HW1

Jiaheng Hu (jiahengh)

The goal of this assignment is to take the digitized Prokudin-Gorskii glass plate images and, using image processing techniques, automatically produce a color image with as few visual artifacts as possible. In order to do this, we extract the three color channel images, place them on top of each other, and align them so that they form a single RGB color image. We implemented two approaches that achieves our goal. In approach one, we exhaustively search over a window of possible displacements of [-15,15] pixels, score each one using SSD distance, and take the displacement with the best score. We run this algorithm on cathedral.jpg, and obtained the following result (for all of the images we displayed, ar offset means the offset between red channel and blue channel, while ag offset means the offset between green channel and blue channel):


ar offset is (-12, -3)
ag offset is (-5, -2)

In approach two, we build a image pyramid to speed up the alignment process. I set the pyramid layer to 4, the initial search range to [-20, 20], and the search range of following layers to [-4, 4]. This greatly speed up the alignment, as it only takes about 10 second per image.

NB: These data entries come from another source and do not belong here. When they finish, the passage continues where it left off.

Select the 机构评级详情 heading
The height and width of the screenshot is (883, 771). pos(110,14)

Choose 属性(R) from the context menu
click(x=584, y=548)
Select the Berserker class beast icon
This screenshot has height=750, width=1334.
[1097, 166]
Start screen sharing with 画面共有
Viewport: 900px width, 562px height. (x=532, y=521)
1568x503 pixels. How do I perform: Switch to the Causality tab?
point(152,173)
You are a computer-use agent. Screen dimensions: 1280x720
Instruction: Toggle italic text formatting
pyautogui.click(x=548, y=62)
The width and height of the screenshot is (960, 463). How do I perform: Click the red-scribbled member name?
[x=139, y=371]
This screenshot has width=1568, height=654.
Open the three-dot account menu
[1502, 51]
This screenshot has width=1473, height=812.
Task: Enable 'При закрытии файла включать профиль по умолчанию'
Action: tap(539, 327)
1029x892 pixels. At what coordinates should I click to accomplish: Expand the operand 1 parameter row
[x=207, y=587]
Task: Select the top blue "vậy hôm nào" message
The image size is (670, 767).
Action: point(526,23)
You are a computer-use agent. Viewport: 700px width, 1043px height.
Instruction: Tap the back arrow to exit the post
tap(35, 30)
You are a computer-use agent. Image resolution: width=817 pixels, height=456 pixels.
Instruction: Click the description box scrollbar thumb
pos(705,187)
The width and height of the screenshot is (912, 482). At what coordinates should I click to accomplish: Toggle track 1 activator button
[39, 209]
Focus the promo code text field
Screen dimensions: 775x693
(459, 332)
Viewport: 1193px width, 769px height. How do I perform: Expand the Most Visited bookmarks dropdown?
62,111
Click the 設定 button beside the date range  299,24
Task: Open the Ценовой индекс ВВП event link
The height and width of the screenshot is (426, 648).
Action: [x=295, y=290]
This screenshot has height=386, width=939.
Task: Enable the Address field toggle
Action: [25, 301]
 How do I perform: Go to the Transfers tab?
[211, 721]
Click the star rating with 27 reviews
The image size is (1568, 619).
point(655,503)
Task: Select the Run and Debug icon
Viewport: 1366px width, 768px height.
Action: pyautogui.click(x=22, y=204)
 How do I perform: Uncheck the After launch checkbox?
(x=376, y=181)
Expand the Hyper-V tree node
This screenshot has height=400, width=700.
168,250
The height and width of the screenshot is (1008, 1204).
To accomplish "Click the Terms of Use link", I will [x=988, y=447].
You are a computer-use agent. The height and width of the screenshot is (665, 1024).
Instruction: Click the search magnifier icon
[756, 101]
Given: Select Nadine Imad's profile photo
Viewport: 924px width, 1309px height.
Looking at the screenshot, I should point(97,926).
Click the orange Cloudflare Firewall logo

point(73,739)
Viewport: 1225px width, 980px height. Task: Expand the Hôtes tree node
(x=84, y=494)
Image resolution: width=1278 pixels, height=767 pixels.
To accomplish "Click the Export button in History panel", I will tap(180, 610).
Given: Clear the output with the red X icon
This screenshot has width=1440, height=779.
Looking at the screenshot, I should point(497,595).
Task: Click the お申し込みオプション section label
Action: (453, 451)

The results are shown below:


ar offset is [-174 -3]
ag offset is [-77 1]

ar offset is [-137 -3]
ag offset is [-41 2]

ar offset is [-111 -9]
ag offset is [-52 -5]

ar offset is [-126 -13]
ag offset is [-58 -10]

ar offset is [-137 -3]
ag offset is [-64 3]

ar offset is [-119 0]
ag offset is [-55 3]

ar offset is [-90 -23]
ag offset is [-41 -16]

ar offset is [-114 -26]
ag offset is [-56 -5]

ar offset is [-113 -21]
ag offset is [-27 -8]

On most of the images, our algorithm works decently. However, on emir.tif and train.tif, our algorithm could definitely improve. I think the reason might be that when we are building our image pyramid, one of the important hyperparameter is how many times of down-scaling we should do. If this number is too small, we won't get much speed up; if it's too big, our low resolution alignment may be incorrect since the image is so blurred. It might be that I have down-scaled the image too many times. Another potential reason is that SSD might not be a good enough metric for measuring the alignment score across different channels, as they do not actually have the same brightness values. We might need some better metric to handle that.

As for a few examples of my own choosing, downloaded from the Prokudin-Gorskii collection, I presented two examples: one that aligned well and one that doesn't align that well:


ar offset is [-135 15]
ag offset is [-90 15]

ar offset is [-63 -6]
ag offset is [-22 -4]